Facebook did not respond by press time to a request for an interview. In his blog post, Zuckerberg framed the changes to the TOS as a legal necessity to allow users to share information.


“Our philosophy is that people own their information and control who they share it with,” he wrote. “When a person shares information on Facebook, they first need to grant Facebook a license to use that information so that we can show it to the other people they’ve asked us to share it with. Without this license, we couldn’t help people share that information.”

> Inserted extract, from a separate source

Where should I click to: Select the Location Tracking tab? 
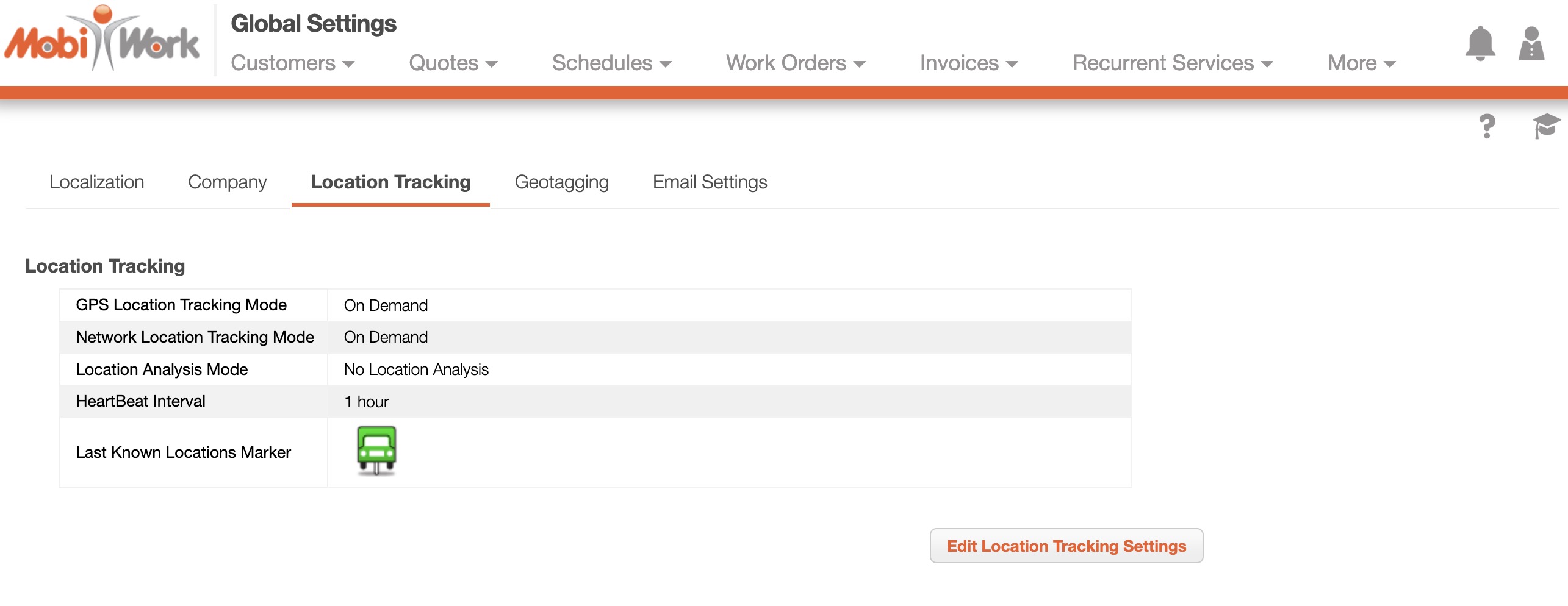[390, 182]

But the TOS license gives Facebook the rights to a user’s data that could be used in ways far beyond those intentions, observers said.

“As I read it, the TOS gives them the right to do whatever they want to with user’s content,” social media consultant Paul Gillin told InternetNews.com.


“This is like Google saying, ‘Anything you post to Blogger belongs to us’. If Google or WordPress did that, there’d be a massive revolt,” said Gillin, who writes the weekly Paul Gillin’s Social Media Report newsletter. “Facebook has got to change this.”

Others see only a distant likelihood of Facebook abusing its users’ content.

“While Facebook has the right to publish its users’ private information, you can bet that any hopes of remaining a viable business would disappear within minutes to hours after the company decided to do so without the permission of those users,” Michael Dortch, an independent IT analyst, told InternetNews.com.

“People want and need to believe they maintain ultimate control over their private, personal information, no matter what Terms of Service they might sign — and the businesses holding that information must maintain that perception of ultimate user control, if those businesses want to keep those users happily in the fold,” Dortch said.

Still, Ben Bajarin, an analyst at Creative Strategies, thinks Facebook should rethink its policy toward content ownership, and do a better job of showing just who owns what.


“The rights to anything on the site should go to the person who created it,” he said. “The service provider, in this case Facebook, should be clear about this. Right now, they are not giving users a clear sense of what control they’re giving up.”


Bajarin points to other sites, like Yahoo’s photo-sharing site Flickr, which makes clear the photographer is the rights holder.